February 10, 2011

As I've been researching how to find a ruby on rails job, I've come across one standard requirement in the industry: a GitHub account. Now, I've had a GitHub account for over two years, but I had never stored anything there. I simply used it to keep track of gems that I use in projects. I had also never known the proper process of using and editing gems. So when I needed to edit the content of a gem, I downloaded it as a plugin, did my editing and moved on. I had no idea that I should have forked the project, made my edits and then pushed them back for everyone else to see and use. 

So when I learned what I should have been doing, I went back to that gem, only to find that someone else had already made similar changes. Since I wanted to have some code viewable publicly I glanced through the todo lists of some other projects and ended up deciding instead to build a simple app and share that.

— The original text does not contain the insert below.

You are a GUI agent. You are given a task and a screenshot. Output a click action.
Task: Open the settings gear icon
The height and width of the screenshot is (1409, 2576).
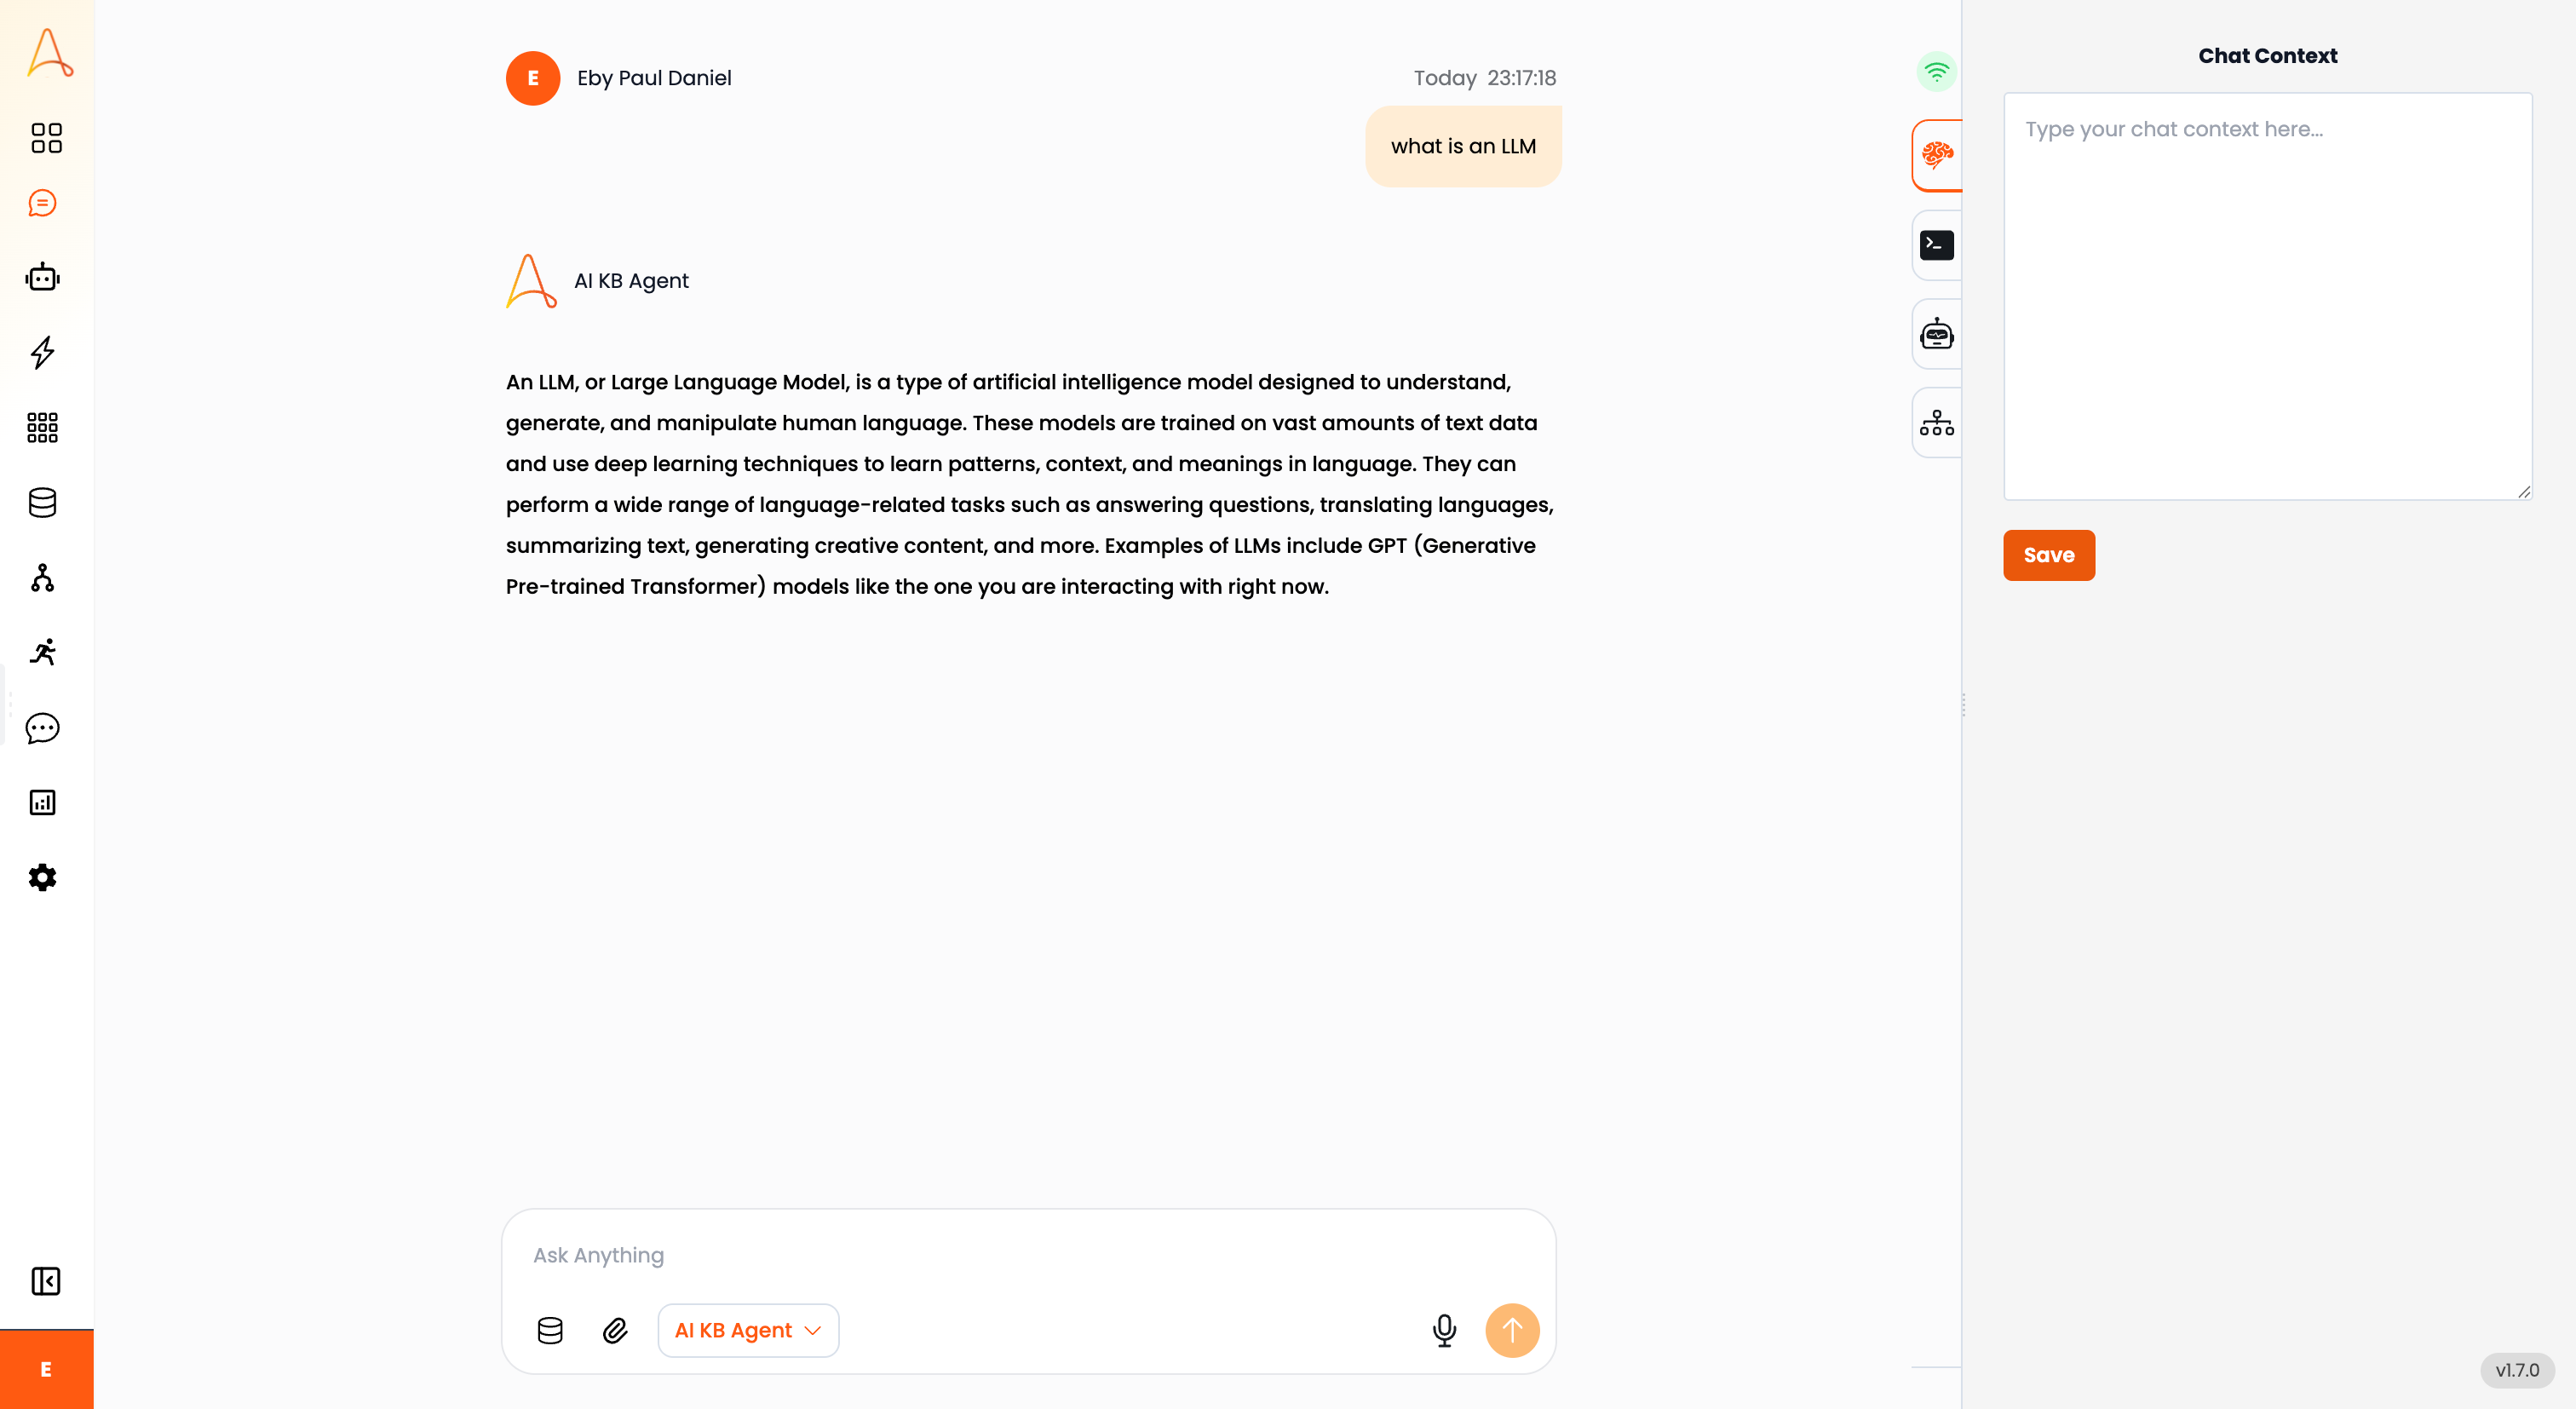42,877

So I built a small app for captains of adult league sports teams. I play on three different indoor soccer teams and at one point got suckered into being the captain of one of them. The problem is that every so often we would have to play a game shorthanded or with no subs because I never knew who was actually coming to the games. I looked into a few different ways to manage this and found a great program called Orange Slices. The only problem was that the reminders didn't work and nobody appeared to be supporting it (or at least responding to support emails). So then I looked at using Facebook's private groups and adding events that way, but not everyone on the team was on Facebook. As I have a tendency to do in these situations, I came up with the idea to build my own solution.

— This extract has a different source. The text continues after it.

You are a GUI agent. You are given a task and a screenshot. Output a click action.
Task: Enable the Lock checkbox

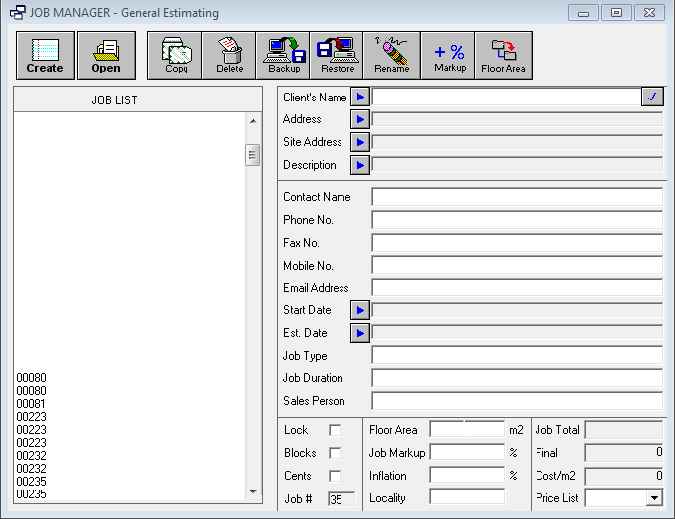click(x=335, y=430)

A weekend project that overflowed into the week became AlfiesTeam (soon to be at but Armenian registrars take a little longer than most). I know, the name is ridiculous, but: (a) I figured that I'm probably the only person that will use it; (b) it was mainly built as an example app; and (c) if anyone else uses it, I'll become famous (well maybe not, but it worked for Craig Newmark - okay, he had an arguably better app).

The site is live and the code is on GitHub. I'll gladly take feedback if someone actually reads through it. I'll be updating the README file to better explain how I built it and why I did what I did.